专利名称:一种禽类原始生殖细胞的体外培养方法
技术领域:
本发明涉及转基因,动物克隆,珍稀动物的保存及组织与细胞工程等领域。
背景技术:
鸟类转基因技术对于鸟类生产性能的改良、抗病育种,制造生物反应器方面具有独特的优点和广阔的应用前景。由于鸟类具有独特的生殖生理和解剖学特点,使得转基因鸟类研究明显滞后于哺乳动物,例如哺乳动物的显微注射法在鸟类转基因中行不通。胚胎干细胞具有组建种系和体细胞组织的多潜能性,并以在细胞水平上进行基因修饰,因而可以通过胚胎干细胞生产转基因鸟类。

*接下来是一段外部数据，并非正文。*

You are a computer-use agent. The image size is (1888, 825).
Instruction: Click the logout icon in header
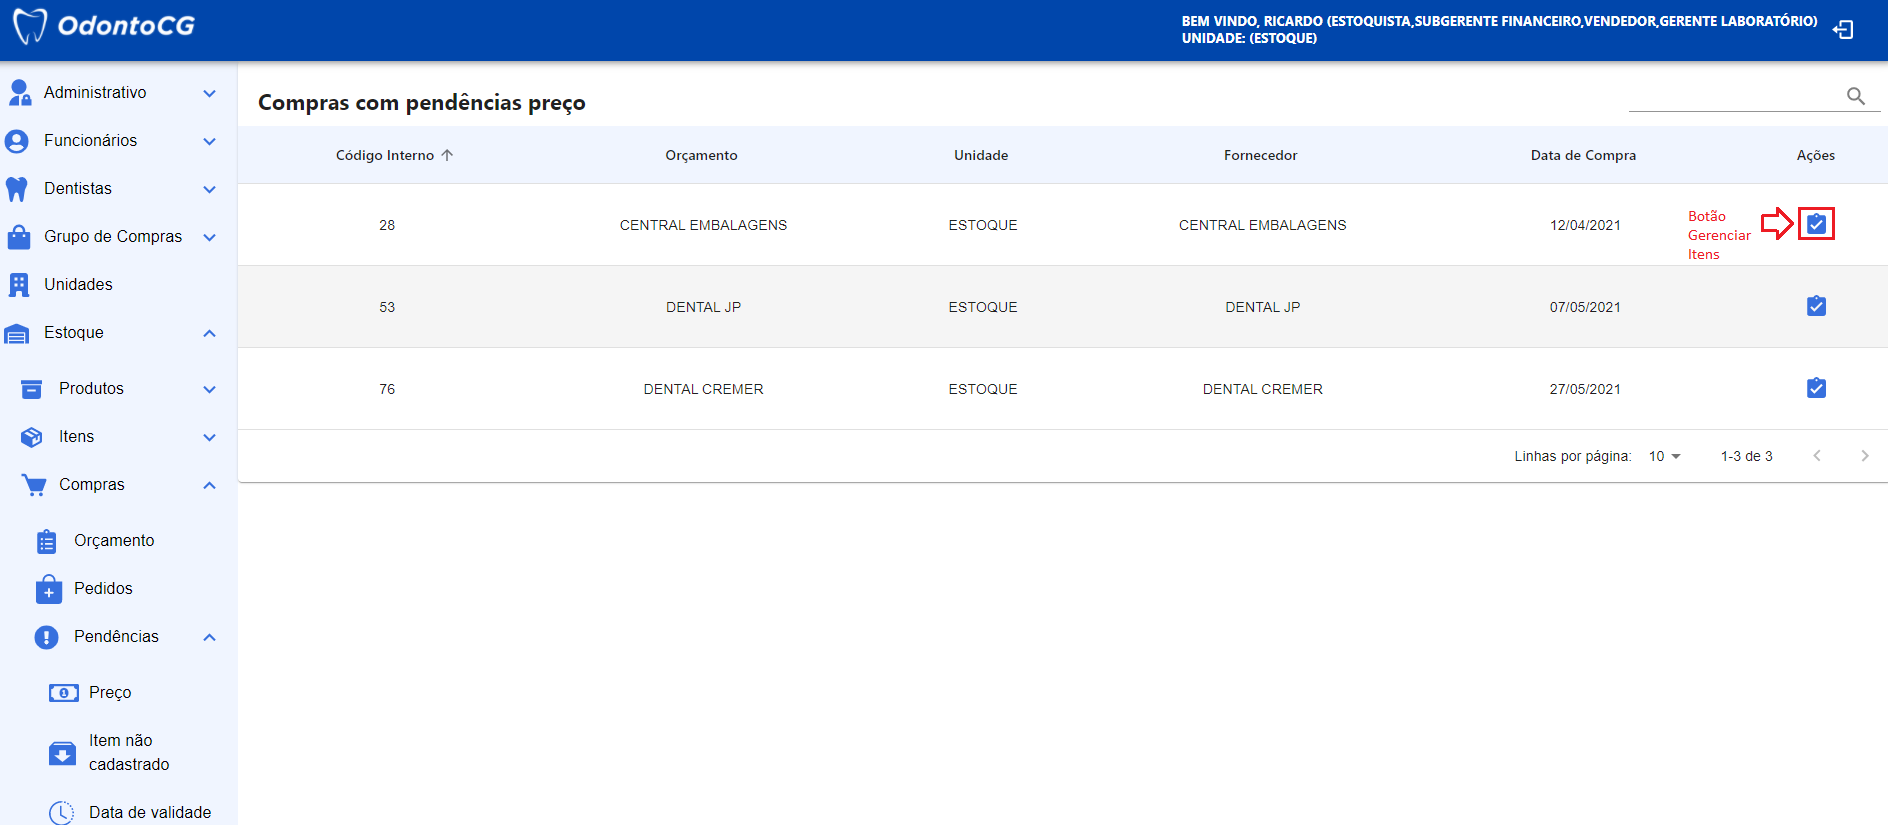[1843, 30]
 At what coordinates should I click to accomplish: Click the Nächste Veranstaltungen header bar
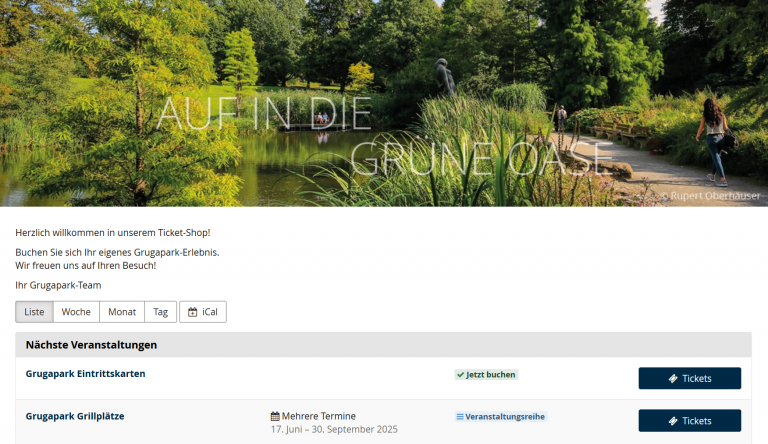[x=384, y=345]
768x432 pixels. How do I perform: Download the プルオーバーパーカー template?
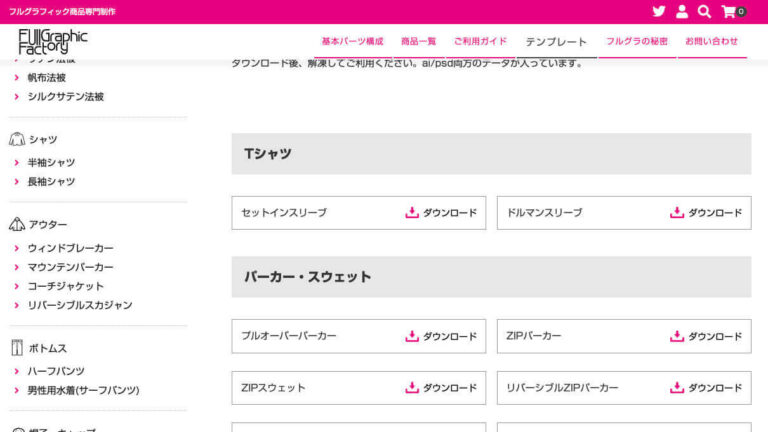[x=440, y=336]
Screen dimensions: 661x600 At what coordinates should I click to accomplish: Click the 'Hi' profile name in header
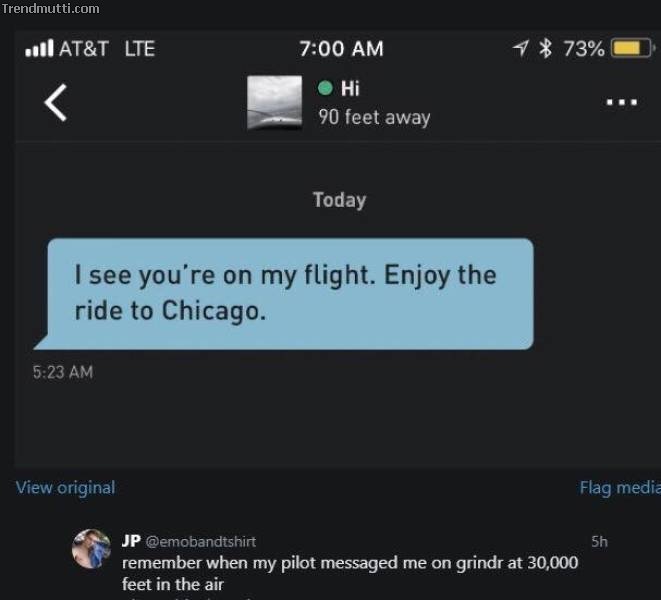tap(350, 89)
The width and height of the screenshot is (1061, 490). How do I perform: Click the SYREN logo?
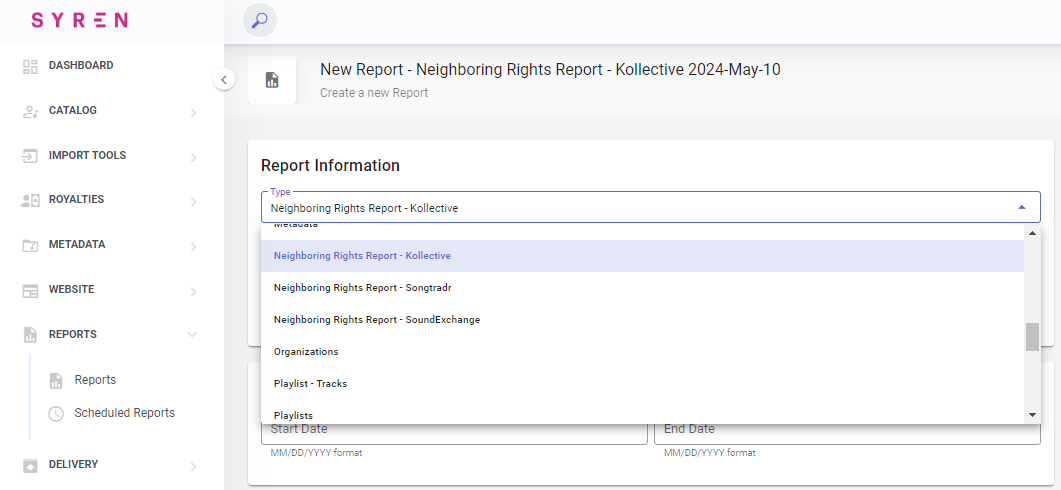click(79, 21)
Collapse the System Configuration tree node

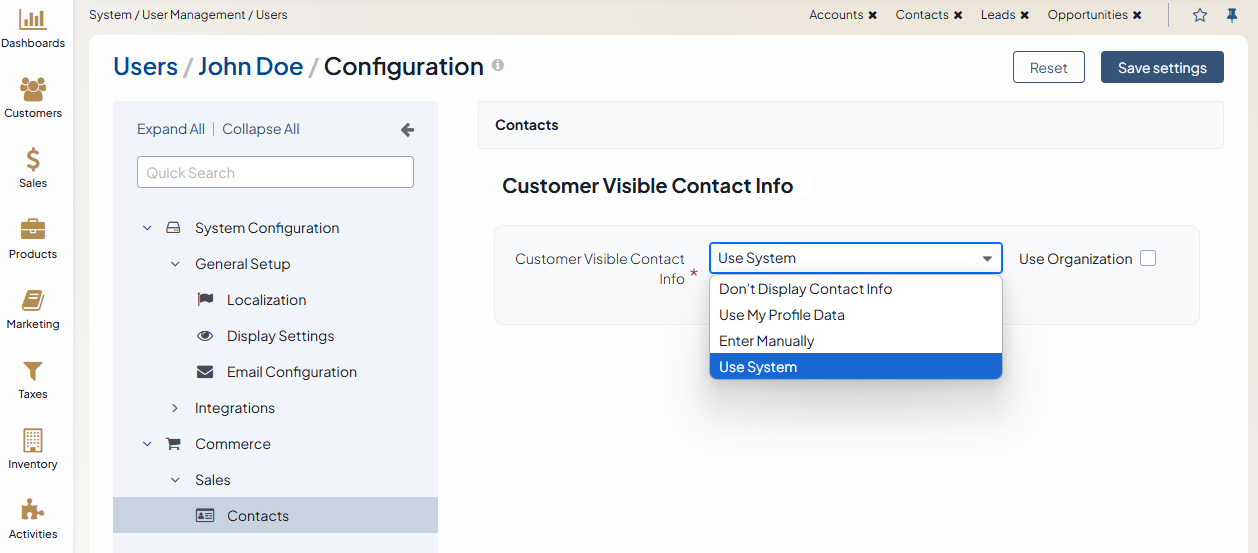click(147, 228)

到现在为止鸟类胚胎干细胞培养方法有两种,一种是利用胚盘细胞培养法,另一种是从原始生殖细胞(即PGCs)中获取。原始生殖细胞是胚胎生殖谱系最原始形式的细胞,是精子和卵子的祖先细胞。作为胚胎干细胞(ES)分离克隆的重要材料来源之一,原始生殖细胞已成为诸多研究的热点。1870年Waldeyer首先在鸡胚的生殖腺中发现具有多分化潜能的PGCs.1992年Tsai等从胚盘和生殖新月区获得的PGCs进行了体外培养。1994年,Naito等队鸡血液中PGCs的冷冻保存获得成功。之后,饲养层、细胞生长因子对PGCs生长、增殖的影响也进行了大量的研究。

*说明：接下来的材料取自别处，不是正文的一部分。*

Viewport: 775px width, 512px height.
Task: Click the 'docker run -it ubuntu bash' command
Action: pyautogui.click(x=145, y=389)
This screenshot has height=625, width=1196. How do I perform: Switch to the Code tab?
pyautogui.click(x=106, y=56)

目前,对于禽类PGCs的体外操作主要集中在转基因鸡的研究,同种嵌合体、异种间嵌合体的制备以及通过体外培养PGCs获取干细胞等几个方面。对于鸡胚胎PGCs的长期培养及建系等方面的研究报道很少,仍没有摸索到最适合的传代培养条件。
发明内容
本发明的目的是获得禽类原始生殖细胞长期体外培养的有效方法,为利用鸡原始生殖细胞进行体外操作和鸡胚胎PGCs的进一步建系奠定研究基础。
本发明将禽类原始生殖细胞接种到CEF饲养层上,再使用培养液进行培养;所述培养液为在DMEM高糖培养基中添加10%小牛血清、2%的鸡血清、2mmol/L L-谷氨酰胺、1mmol/L丙酮酸纳、5.5×10-5mol/Lβ-巯基乙醇、10μl/ml非必需氨基酸、15-20ng/ml hSCF、10U/ml mLIF、10-15ng/ml bFGF、0.04ng/ml hIL-11、10ng/ml IGF、100U/ml硫酸庆大霉素。

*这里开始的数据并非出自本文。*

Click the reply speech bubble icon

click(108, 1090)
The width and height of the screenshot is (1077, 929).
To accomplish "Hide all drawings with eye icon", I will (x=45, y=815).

本发明的优点如下1、操作简便,可重复性强,可以满足一般利用PGCs进行体外操作的要求。
2、从胚胎分离用于ES细胞培养的PGCs数目远较来自同一早期胚胎内细胞团得到的细胞数量要多的多,对胚胎来源奇缺的濒危动物具有更为重要的意义。
3、从PGCs建立体外长期存活的EG系为体外研究生殖细胞发育分化提供了无限的细胞源,可在体外摸索生殖细胞发育分化的研究。
4、可以在体外对PGCs进行较长时间的培养,令干细胞大量增殖,进行细胞与组织工程操作。
5、所获得的原始生殖细胞可进行转基因,动物克隆,嵌合体鸡的制备。
图1为第19期原代PGCs培养48h后形成的集落×200。
图2为第19期原代PGCs培养96h后形成的集落×200。
图3为第19期第2代PGCs培养72h后形成的集落×200。
图4为PAS染色后的PGCs×1000。
图5为第19期第2代PGCs的碱性磷酸酶染色×200。
图6为四种培养体系中PGCs的增殖生长情况图表。
具体实施例步骤1鸡胚胎PGCs的分离受精蛋孵化到19期,无菌获取鸡胚,在PBS中浸洗3次。在解剖镜下去除头、尾、心凸及肝突,取后肠前1/3的背外侧组织部位(包括生殖嵴部),将取下的生殖嵴及其附带周围组织用PBS浸洗3次,置于75ml三角瓶内,加入37℃预热的0.25%胰蛋白酶+4%EDTA 5~10ml,室温下消化5min,消化时辅以硅化的玻璃吸管轻轻吹打使分散。以消化液用量5%的FCS终止消化。200g离心8min,弃上清,用培养液重新悬浮细胞,进行台盼蓝染色计算活细胞数,调整细胞浓度至104/ml接种到培养瓶中。每个25cm2培养瓶中接种3~5个鸡胚胎生殖嵴来源的PGCs。
步骤2鸡原始生殖细胞体外培养后的生物学特性检测分别用形态学鉴定,PAS特异性染色检测,碱性磷酸酶(AKP)染色,鉴定出鸡原始生殖细胞。
形态学鉴定如图1至5所示,图4中,①PGCs②脂肪颗粒③杂质颗粒。
步骤3同一时期的PGCs在不同培养体系中体外培养分别制备两种培养液和四种培养体系培养液IDMEM高糖培养基,添加10%小牛血清、2mmol/L L-谷氨酰胺、1mmol/L丙酮酸纳和100U/ml硫酸庆大霉素。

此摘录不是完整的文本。